A Long-term Follow-up Study of Individual Differences in Arterial Stiffening

Researchers: Jun Sugawara, Senior Researcher, Human Informatics Research Institute and Naohiro Noda, Leader, and Satoko Matsukura, Researcher, Biomedical Research Institute


Using a 10-year follow-up study, the researchers evaluated the change in arterial stiffness in 92 persons. They found that increases in arterial stiffness of individuals with specific genetic polymorphisms are 2.4 times larger than increases of the others. They also found that physically-active individuals showed a substantially smaller decadal increase in arterial stiffness than sedentary peers (+5% vs. +13~14%).

Change over 10 years in arterial stiffness (baPWV)

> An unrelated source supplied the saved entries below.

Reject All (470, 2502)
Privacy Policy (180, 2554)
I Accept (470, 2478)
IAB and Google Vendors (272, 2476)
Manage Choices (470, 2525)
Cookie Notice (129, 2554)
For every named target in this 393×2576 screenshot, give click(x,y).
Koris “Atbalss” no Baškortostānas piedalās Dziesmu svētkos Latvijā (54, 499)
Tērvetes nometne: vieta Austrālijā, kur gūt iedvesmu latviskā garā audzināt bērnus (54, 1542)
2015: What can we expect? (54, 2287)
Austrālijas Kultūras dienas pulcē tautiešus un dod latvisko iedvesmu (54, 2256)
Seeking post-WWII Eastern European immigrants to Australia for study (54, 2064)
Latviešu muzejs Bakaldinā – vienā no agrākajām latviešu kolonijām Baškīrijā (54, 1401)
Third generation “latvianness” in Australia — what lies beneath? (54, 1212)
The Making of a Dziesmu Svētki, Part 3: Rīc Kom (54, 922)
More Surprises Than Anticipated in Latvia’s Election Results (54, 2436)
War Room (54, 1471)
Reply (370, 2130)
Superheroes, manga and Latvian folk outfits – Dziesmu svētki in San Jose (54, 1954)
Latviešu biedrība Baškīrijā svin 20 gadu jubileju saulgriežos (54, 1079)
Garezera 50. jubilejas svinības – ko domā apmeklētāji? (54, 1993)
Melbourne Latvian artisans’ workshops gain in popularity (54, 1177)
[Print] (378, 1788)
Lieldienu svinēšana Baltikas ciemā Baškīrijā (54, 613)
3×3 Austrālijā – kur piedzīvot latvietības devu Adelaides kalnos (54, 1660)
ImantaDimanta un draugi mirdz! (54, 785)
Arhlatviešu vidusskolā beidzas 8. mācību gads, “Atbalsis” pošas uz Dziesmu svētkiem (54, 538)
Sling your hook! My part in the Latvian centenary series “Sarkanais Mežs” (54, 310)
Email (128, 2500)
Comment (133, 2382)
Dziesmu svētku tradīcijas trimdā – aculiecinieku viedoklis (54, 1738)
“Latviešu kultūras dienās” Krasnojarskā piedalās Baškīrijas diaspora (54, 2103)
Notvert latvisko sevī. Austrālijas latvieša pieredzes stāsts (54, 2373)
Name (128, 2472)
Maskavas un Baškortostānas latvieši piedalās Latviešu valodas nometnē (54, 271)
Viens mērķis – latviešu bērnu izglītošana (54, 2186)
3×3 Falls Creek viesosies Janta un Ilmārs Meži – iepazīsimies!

Arterial stiffening increases the risk of cardiovascular disease. AIST reported that regular physical activity, mainly aerobic exercise, can delay or mitigate arterial stiffening and that several genetic polymorphisms influence the effectiveness of the exercise. However, there have been no reports examining the influence of genetic polymorphisms and the effectiveness of regular exercise on age-related change in arterial stiffness in the same person.

New findings

The researchers evaluated decadal changes in arterial stiffness of 92 volunteers who had participated in other experiments in their laboratory about 10 years ago. In addition, the researchers investigated the volunteers’ endothelin-1 (ET)-related gene polymorphisms and regular aerobic physical activity levels. A specific combination of ET-related gene polymorphisms was associated with 2.4 times greater decadal increase in arterial stiffness compared with no genetic risk, suggesting that endothelin-related gene polymorphisms contribute to divergent increases in arterial stiffness with advancing age. In comparison among three (low-, medium- and high-) physical activity groups, the decadal increase in arterial stiffness in the high-physical activity group was less than half of that in the other two groups. Regular sufficient aerobic exercise may attenuate age-related arterial stiffening independently of ET-related gene polymorphisms. The knowledge obtained is potentially useful for developing a new gene marker to identify the risk of developing cardiovascular disease. Additionally, the results of this study partly support prevailing evidence that regular aerobic exercise contributes to a lower incidence of cardiovascular disease.

Future plans

The researchers aim to establish an effective screening method and guidelines for physical activity to prevent cardiovascular disease.